Should telecoms pay licence fee on income from dividend and interest?

Indian telecom operators Bharti Airtel, BSNL, Vodafone Idea and Reliance Jio may have to pay Rs 92,000 crore as outstanding licence fee – based on the forthcoming Supreme Court verdict on the definition of adjusted gross revenue (AGR).
Smartphone customers on 4G networkTelecom operators are pressing for a favourable verdict from the Supreme Court that will conclude the hearings on the definition of adjusted gross revenue (AGR) and pronounce its judgment, Financial Express reported.

The AGR dues of the telecom operators as on July 7, 2019 stands at Rs 92,641 crore, as per the department of telecommunication’s calculations. This includes licence fee dues as raised by DoT, interest on the unpaid part, penalty, and interest on penalty.

In 2016 the outstanding licence fee dues, as per DoT’s methodology, stood at Rs 29,474 crore.

Telecom operators pay 8 percent of their adjusted gross revenue as licence fee to the India government. The components of AGR, which is being contested since 2006 in the Telecom Disputes Settlement and Appellate Tribunal, high courts and Supreme Court, will define the total outstanding licence fee.

According to DoT the definition of AGR includes all revenues accruing to operators except a few like termination and roaming charges which are collected on behalf of other operators. Indian mobile operators want revenue that accrues directly to them as part of the licence should be counted as AGR.

Telecom operators demand that other income such as interest income, dividend income, value of rebate, discounts, free calls, etc should not be included in computation of AGR for the purpose of payment of licence fee.

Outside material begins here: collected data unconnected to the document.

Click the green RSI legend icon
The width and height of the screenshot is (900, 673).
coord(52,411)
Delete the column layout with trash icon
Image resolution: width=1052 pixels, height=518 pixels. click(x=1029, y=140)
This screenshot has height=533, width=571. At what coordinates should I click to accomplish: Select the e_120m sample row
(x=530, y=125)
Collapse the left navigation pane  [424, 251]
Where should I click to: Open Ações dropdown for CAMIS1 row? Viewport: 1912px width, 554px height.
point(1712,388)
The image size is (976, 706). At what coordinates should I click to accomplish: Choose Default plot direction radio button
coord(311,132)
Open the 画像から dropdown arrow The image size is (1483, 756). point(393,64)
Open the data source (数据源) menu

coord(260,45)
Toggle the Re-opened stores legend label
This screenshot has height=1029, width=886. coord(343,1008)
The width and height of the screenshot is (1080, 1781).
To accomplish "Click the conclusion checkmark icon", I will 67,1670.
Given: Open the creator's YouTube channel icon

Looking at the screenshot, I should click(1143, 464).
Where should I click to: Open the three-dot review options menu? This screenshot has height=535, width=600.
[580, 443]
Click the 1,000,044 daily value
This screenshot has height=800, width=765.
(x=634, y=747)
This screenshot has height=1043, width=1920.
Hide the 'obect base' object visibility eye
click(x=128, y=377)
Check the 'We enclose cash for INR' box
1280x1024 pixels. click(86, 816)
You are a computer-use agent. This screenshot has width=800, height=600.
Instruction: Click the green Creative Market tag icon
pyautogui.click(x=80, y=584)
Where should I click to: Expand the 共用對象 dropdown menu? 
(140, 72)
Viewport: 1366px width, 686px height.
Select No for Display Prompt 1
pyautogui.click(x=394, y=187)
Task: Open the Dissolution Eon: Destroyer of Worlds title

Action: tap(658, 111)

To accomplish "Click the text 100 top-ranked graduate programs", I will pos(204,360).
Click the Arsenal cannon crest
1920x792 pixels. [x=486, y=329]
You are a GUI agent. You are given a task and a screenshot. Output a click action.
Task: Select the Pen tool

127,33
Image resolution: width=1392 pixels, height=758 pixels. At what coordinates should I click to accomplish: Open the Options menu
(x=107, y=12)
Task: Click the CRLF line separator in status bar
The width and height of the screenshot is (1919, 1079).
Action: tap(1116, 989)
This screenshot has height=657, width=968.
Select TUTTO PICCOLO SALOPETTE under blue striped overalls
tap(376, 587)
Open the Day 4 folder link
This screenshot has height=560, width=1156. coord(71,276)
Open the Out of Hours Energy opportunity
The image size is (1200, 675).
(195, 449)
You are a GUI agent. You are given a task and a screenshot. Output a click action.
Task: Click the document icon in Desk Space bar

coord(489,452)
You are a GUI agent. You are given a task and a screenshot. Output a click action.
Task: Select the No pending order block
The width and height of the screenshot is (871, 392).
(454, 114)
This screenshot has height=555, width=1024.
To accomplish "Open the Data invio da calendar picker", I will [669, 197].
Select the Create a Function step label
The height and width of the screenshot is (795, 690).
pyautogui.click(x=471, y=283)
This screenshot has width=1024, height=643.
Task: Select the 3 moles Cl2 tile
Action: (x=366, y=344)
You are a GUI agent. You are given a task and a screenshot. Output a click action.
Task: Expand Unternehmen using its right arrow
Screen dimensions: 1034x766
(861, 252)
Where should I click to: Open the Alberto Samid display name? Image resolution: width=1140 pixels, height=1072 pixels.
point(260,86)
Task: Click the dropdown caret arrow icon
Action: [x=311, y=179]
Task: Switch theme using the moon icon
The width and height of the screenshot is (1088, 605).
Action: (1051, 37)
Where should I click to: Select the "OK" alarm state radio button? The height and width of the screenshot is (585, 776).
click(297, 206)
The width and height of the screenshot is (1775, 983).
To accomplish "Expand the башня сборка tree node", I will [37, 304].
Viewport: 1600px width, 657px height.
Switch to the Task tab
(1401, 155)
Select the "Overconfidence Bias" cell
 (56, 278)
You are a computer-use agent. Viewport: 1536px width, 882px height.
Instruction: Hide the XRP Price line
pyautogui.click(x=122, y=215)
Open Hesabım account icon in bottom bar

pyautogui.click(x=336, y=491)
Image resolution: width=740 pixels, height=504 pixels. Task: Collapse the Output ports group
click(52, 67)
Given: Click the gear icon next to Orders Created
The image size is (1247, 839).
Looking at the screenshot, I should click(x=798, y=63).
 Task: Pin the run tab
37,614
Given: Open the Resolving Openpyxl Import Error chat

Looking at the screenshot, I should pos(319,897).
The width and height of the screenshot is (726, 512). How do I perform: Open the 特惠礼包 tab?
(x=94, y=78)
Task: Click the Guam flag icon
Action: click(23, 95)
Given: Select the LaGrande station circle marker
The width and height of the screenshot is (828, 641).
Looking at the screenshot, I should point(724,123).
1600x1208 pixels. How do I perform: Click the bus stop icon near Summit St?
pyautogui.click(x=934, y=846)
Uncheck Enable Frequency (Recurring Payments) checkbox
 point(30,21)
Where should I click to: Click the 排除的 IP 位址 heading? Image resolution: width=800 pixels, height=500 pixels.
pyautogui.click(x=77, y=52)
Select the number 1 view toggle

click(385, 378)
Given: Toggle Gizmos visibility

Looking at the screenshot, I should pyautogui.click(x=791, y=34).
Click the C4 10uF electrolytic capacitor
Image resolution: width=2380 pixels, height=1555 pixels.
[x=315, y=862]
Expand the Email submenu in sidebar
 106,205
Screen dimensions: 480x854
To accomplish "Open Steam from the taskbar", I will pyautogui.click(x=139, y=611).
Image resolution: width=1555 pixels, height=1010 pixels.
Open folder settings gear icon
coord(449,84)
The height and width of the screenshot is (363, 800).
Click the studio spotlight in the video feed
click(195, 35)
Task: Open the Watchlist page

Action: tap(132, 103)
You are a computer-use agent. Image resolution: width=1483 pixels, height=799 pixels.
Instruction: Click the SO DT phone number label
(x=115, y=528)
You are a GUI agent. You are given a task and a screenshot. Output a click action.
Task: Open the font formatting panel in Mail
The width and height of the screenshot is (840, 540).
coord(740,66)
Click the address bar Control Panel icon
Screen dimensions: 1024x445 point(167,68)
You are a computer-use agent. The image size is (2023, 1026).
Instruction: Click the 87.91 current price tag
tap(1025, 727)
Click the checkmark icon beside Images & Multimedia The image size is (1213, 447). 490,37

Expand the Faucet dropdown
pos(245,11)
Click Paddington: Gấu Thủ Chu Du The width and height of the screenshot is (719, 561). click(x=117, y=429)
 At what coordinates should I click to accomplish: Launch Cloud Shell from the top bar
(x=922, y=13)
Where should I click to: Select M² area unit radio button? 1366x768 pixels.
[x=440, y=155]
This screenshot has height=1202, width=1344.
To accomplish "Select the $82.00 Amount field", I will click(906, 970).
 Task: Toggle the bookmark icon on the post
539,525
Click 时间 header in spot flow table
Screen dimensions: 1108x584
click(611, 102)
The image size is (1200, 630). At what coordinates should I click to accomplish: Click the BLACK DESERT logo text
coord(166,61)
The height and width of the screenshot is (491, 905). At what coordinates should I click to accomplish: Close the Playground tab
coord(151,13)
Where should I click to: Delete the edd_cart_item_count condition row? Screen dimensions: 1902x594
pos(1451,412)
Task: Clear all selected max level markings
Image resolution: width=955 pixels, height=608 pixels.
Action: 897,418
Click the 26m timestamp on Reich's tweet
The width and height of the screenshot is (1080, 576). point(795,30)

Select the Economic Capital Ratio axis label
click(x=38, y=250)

TDSAT on July 7, 2006 decided the matter in favour of the mobile operators and against the government. The TDSAT’s decision was based on the fact that the DoT cannot demand a share of revenue as licence fees which are derived from activities that do not require a licence.

DoT challenged TDSAT’s judgment in the Supreme Court. Initially the SC ruled in favour of the operators but in a later appeal against an order of the TDSAT it struck down the tribunal’s order since it questioned the validity of the licence agreement drawn up by the DoT.

SC earlier TDSAT could look into disputes between DoT and operators over interpretation of the licence conditions. Later TDSAT excluded a number of items from AGR definition, and DoT challenged the same in the SC.